Waiting for buses is as close to a meditation practice as I get, so I try
to get the most out of it. There are distractions, sure, like the smell of
KFC or that person slurping a McD's milkshake by domelight of their
parked car. But at times like this I'm not observing, but rather breathing
and letting the emptiness of time and space wash over me. I let go of
preconceptions and projections and integrate into the present totality.

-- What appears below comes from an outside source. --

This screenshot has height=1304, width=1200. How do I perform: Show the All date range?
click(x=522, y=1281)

At least that's how it feels when I decide (consciously at first, then word-
lessly) to forget that I am "waiting" (for a bus) and release my mind from
the thoughts, plans, and distractions that keep the brain spinning and tend
to detach one from simply being. So I go kind of blank and am just standing
seeing and not seeing the impermanence of the worldly illusion around me
when the bus comes and part of me which hadn't completely forgotten it was
waiting is glad to see the boxy lighted room on wheels coming down the street.

But! Seattle Metro bus racks have space for only two bikes and both are already
occupied by two BMXs on this rainy night, so I wave it on its way and let myself
roll into the next wait, 20 minutes or so more of standing in the rain with nothing
to do, trying to keep my brain from wandering into its usual cycles of plan, remember,
and daydream. (Not to say these things are bad, but too much thinking gets to sounding
like a broken record echoing in empty skull room of the brain.) The nice thing is I'm
not upset over the extra wait, what "expectation" would have turned into "delay."

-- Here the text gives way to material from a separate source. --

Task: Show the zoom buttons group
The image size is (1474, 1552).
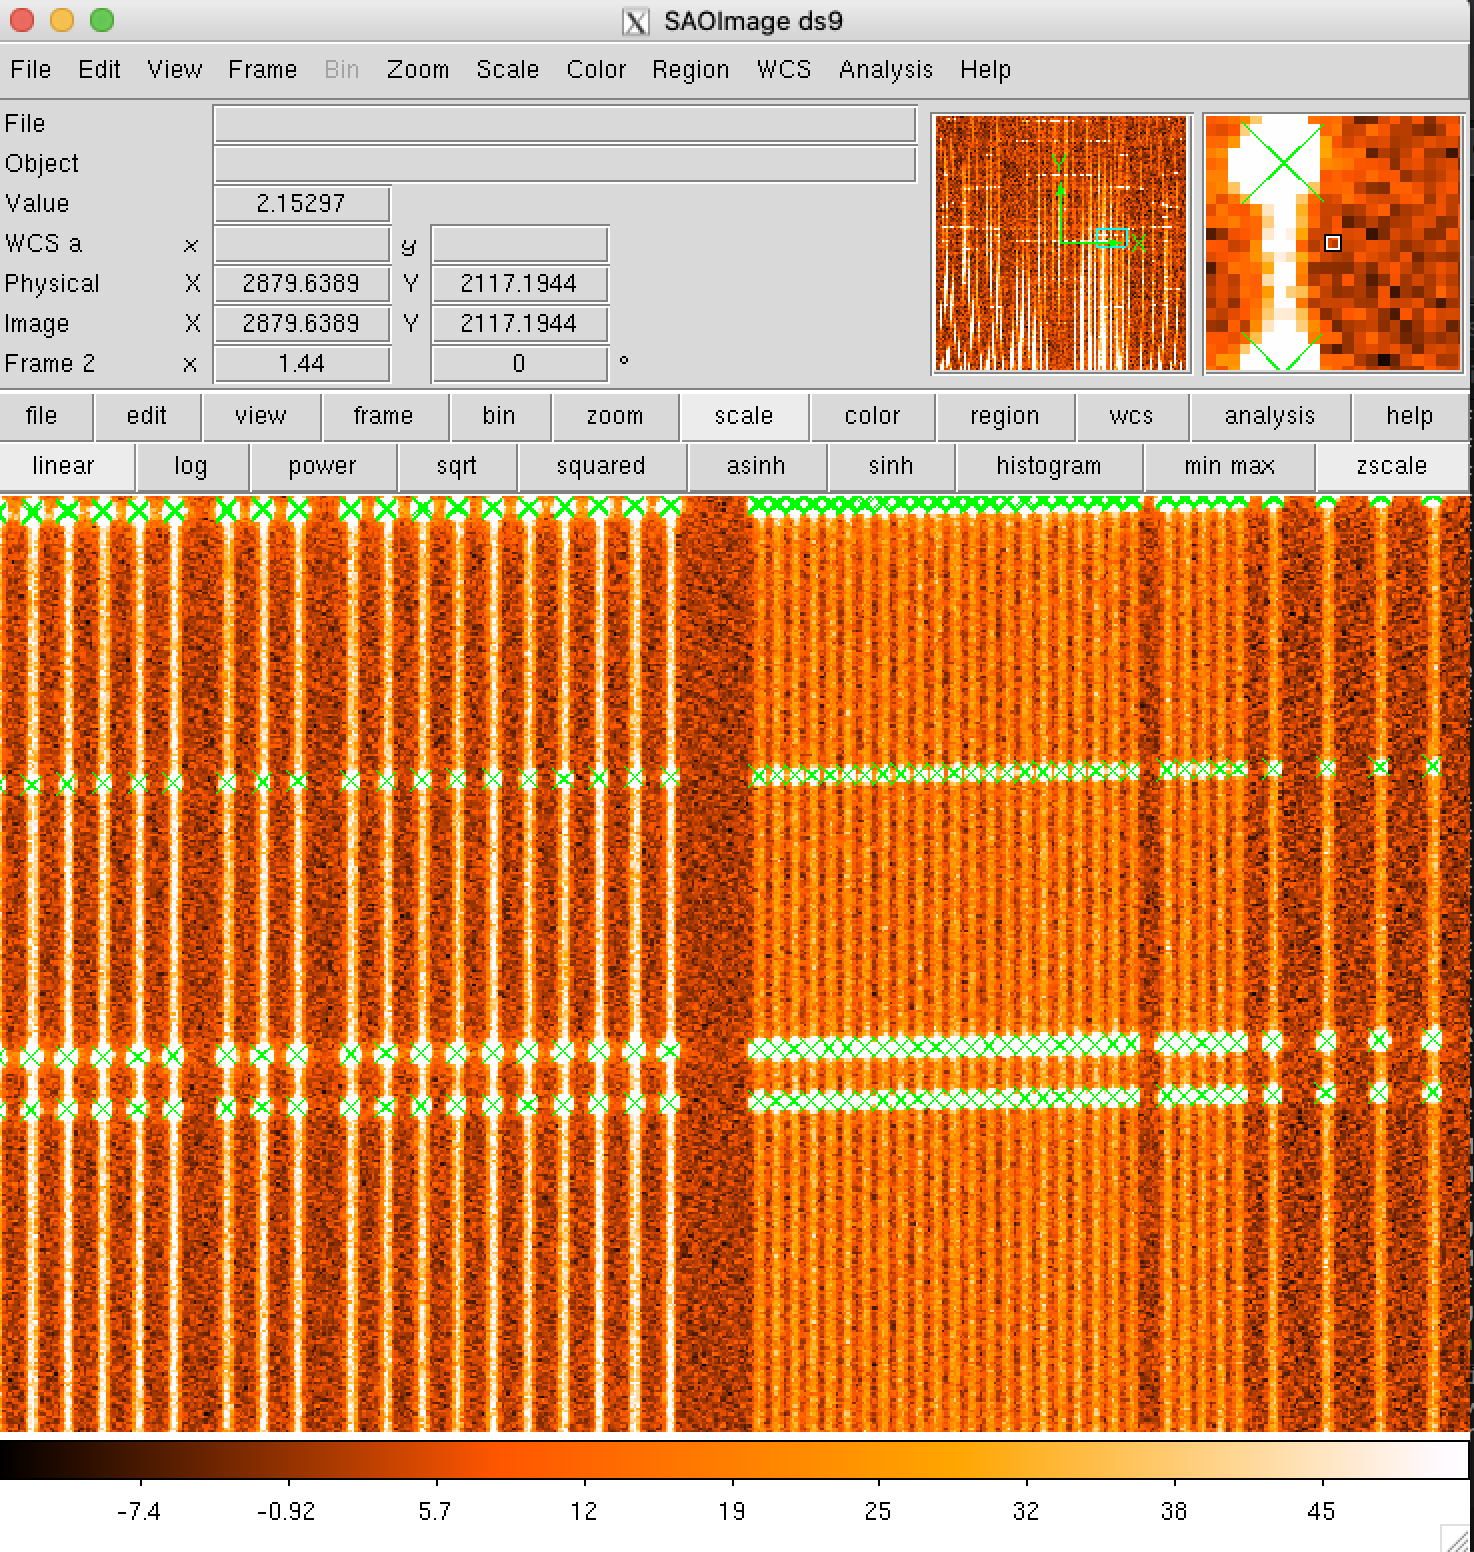Action: click(614, 416)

There is no delay when there is no schedule so you can never be late. Just this.

I picked my teeth. Rachel and Staci happened by, we chatted. The next bus had one space
left on its bike rack. I got on. A stranger asked if people ever hassled me for not wearing a
helmet. "Yes. Once, I was riding and this guy on a bike got so busy lecturing me on safety
that he drifted out into the street and almost got smeared by a truck. That was the best...."

I got home just in time to watch our resident porch spider capture a large moth fluttering in
panic. The spider descended, got its fangs in, and the wings slowly stopped beating. The
moth was three or four times the spider's size. The spider got the wings off, wrapped it up a
bit and then set about to sucking, its legs wrapped around the carcass in a lover's embrace.